Camilla Iftakhar, the co-founder of LEVA-EU member Swifty Scooters, examines the road-legal status of electric scooters under UK law

In short, there are paradoxes around the status of privately-owned electric scooters in the UK. Camilla Iftakhar points out that it is “legal to buy an electric scooter, it’s legal to sell an electric scooter, but it’s not yet legal to ride an electric scooter on the road (unless it is a rented one covered by e-scooter trials).”  The law also allows the use of electric scooters on privately-owned land.

Camilla points out that electric scooters are currently classed as a ‘motor vehicle’ but are commonly designed to align with cycles. Motor vehicles require a number plate, tax, MOT, insurance and a driving license, under UK law.

With numerous changes to personnel at the top level of UK politics in the last few years, it seems that a promising Future Transport Bill which was announced in the 2022 Queen’s Speech has fallen by the wayside. This bill had been set to create a new vehicle class for electric scooters. However in the King’s Speech the following year, the Future Transport Bill was replaced by the Automated Vehicle Bill, leaving electric scooters falling into the gap.

Camilla points out that light electric vehicles, including electric scooters, have great potential in the fight for emissions reduction. Research results published in the 2022 LEV Climate Study reveal that a shift to LEVs for short trips, from ICE cars and EVs, results in a substantial potential emissions reduction of 44%.

Camilla has noticed other items which may result in changes to the way electric scooters are legally viewed.

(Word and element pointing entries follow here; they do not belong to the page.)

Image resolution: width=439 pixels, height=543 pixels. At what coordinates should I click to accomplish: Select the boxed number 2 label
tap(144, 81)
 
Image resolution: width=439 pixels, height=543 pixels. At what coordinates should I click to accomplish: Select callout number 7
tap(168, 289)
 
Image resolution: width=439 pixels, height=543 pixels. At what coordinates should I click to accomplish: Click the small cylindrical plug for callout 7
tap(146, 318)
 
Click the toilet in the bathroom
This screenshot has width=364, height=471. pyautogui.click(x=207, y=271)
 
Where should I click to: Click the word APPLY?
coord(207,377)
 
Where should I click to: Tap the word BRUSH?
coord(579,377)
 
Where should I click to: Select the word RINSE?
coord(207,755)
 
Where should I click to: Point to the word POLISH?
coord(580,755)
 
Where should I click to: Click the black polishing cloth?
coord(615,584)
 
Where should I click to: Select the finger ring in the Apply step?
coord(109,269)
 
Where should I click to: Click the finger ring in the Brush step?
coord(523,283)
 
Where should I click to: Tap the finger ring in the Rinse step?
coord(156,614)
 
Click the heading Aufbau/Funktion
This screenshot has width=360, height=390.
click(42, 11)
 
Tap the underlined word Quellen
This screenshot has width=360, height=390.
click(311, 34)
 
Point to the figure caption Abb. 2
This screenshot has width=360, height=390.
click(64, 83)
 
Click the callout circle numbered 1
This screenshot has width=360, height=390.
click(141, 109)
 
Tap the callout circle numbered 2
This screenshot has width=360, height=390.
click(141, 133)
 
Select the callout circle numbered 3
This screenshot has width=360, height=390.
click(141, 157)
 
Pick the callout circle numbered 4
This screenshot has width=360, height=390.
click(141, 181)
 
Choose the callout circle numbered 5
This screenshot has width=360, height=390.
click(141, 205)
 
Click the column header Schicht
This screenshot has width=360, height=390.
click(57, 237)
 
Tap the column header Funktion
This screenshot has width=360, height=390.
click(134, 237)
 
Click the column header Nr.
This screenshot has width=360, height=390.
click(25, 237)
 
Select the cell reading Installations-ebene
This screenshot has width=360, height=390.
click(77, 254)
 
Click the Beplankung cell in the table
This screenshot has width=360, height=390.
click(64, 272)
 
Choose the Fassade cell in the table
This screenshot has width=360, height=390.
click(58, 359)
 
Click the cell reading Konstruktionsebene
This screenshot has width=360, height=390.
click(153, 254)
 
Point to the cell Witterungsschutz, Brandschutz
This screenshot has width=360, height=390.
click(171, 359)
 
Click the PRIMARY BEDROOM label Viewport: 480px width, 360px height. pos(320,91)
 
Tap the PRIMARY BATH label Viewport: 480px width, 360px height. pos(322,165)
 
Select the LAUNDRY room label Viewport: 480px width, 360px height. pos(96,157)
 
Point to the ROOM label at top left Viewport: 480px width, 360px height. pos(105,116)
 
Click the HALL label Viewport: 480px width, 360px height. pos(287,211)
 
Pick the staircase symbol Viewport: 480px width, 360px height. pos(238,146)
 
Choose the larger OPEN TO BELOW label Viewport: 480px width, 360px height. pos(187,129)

These include a proposal that they are viewed as “cycles” in the Road Traffic Offenses (Cycling) Bill, and a consultation, Smarter regulation: proposed changes to legislation for electrically assisted pedal cycles, which proposes that EAPCs (e-bikes) could have an increased motor power limit, from 250W to 500W. As most electric scooters have a 350W or 500W motor, Camilla speculates that this could be in preparation for e-scooter rules, however it is not clear whether that is part of the consideration behind the consultation.

Camilla concludes on an optimistic note: “Let’s hope that the new government have the foresight to include these clean, inclusive, equitable and joyful vehicles in their manifesto!”